Secondary Low Testosterone Causes
Problems with the pituitary gland (in the brainstem) or hypothalamus (in the brain) can cause secondary low testosterone
. Some of the possible causes of this condition include:
- A variety of different genetic conditions, such as Kallmann's syndrome
- High levels of the hormone prolactin (hyperprolactinemia)
- Various medications, such as corticosteroids (such as prednisone), opioids (for pain), or hormone medications (including testosterone)
- Other chronic illnesses
- Infection or injury in the brain or brainstem
- Brain or brainstem tumors
- Damage to the pituitary gland from radiation therapy.

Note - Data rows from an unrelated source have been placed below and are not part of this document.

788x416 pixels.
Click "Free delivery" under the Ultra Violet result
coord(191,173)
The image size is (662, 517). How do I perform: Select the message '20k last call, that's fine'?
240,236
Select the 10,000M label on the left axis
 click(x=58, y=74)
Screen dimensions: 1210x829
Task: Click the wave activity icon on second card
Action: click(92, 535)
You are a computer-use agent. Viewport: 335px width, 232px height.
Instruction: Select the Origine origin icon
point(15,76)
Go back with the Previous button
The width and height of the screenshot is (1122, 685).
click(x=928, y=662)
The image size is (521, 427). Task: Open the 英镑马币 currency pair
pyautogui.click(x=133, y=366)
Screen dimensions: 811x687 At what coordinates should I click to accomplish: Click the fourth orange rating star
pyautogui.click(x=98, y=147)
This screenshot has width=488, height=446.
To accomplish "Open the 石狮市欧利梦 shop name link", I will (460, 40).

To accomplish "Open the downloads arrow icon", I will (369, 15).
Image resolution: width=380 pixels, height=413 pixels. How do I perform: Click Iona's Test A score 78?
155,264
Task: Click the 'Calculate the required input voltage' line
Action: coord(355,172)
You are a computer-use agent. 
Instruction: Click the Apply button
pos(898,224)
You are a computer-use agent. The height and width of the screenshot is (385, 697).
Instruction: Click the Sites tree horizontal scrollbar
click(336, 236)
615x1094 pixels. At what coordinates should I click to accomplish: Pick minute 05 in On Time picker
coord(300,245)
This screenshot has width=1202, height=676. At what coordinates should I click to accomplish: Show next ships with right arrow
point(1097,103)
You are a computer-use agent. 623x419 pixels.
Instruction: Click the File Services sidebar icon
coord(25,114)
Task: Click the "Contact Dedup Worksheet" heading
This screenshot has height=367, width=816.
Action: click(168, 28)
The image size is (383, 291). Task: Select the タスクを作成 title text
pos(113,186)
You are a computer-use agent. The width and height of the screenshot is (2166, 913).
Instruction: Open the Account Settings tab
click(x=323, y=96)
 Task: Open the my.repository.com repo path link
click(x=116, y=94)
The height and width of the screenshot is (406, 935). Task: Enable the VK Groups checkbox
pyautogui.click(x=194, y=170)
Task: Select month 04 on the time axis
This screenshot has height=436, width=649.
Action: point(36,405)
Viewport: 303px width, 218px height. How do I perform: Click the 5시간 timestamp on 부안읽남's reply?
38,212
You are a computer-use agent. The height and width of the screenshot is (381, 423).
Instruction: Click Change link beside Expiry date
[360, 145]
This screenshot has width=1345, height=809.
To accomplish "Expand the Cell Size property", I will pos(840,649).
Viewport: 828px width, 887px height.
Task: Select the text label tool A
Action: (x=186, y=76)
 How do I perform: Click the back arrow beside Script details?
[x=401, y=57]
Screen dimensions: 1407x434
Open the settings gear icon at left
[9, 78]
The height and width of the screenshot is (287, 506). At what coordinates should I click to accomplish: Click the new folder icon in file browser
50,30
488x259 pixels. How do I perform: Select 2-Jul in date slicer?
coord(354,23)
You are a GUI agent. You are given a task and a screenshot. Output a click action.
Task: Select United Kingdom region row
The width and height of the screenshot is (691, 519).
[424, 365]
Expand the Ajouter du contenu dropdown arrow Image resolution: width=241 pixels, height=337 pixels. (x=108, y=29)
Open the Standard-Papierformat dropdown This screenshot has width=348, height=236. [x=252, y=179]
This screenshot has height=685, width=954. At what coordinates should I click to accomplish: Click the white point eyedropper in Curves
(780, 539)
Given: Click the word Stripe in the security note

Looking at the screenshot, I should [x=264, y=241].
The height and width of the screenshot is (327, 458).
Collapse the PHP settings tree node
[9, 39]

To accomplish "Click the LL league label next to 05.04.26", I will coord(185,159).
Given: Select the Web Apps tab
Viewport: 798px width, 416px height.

What Is Causing My Low Testosterone?
Your healthcare provider will be able to distinguish between primary and secondary hypogonadism based on the results of blood tests and, in some cases, your symptoms. After that, he or she will try to determine the precise cause. Although some causes are obvious, others may require extensive testing to make a diagnosis. There may also be times when a healthcare provider is unable to determine a specific cause. These are known as "idiopathic" cases.
While it is important to try to find the cause of low testosterone and fix it, there are times when a cause cannot be found or fixed. Regardless of the cause, most cases of low testosterone can be treated successfully with testosterone replacement therapy (testosterone medications).